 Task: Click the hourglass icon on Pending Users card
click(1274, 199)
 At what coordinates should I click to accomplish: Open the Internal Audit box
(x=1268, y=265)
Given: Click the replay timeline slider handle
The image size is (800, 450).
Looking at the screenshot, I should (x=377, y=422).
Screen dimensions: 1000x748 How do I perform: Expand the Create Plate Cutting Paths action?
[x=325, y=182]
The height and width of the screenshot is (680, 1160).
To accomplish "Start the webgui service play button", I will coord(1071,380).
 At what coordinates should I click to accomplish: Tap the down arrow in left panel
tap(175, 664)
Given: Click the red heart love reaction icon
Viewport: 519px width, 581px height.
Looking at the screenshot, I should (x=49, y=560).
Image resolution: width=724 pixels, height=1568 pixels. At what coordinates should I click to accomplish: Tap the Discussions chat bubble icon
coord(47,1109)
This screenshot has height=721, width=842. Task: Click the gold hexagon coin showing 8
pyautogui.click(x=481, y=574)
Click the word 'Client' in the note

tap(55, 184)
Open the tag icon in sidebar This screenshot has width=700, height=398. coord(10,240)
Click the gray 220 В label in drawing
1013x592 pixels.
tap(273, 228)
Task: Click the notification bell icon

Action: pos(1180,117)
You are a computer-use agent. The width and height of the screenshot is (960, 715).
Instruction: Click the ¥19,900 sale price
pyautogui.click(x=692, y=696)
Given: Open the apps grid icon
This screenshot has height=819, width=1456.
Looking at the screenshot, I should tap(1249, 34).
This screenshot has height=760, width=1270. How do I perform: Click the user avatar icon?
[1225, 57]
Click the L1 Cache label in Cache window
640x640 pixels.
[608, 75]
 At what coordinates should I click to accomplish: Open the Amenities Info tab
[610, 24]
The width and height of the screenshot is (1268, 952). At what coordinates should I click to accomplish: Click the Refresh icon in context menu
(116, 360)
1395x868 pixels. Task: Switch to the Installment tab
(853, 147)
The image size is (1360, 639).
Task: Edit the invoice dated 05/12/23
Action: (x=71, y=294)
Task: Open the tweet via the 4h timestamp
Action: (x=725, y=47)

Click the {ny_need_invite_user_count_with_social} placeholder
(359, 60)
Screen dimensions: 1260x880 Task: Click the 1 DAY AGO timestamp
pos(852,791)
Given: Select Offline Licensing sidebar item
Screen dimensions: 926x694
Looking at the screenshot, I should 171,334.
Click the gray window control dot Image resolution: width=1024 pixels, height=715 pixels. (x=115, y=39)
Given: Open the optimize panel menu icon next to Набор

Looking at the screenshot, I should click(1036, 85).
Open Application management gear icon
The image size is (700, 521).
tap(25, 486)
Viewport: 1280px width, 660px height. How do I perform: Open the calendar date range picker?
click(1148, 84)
○ ○ ○ ○ ○
*What the exercise asks*: Produce the number of lines in the data containing the string "sidebar", with nothing added.

*Response for this exercise*: 2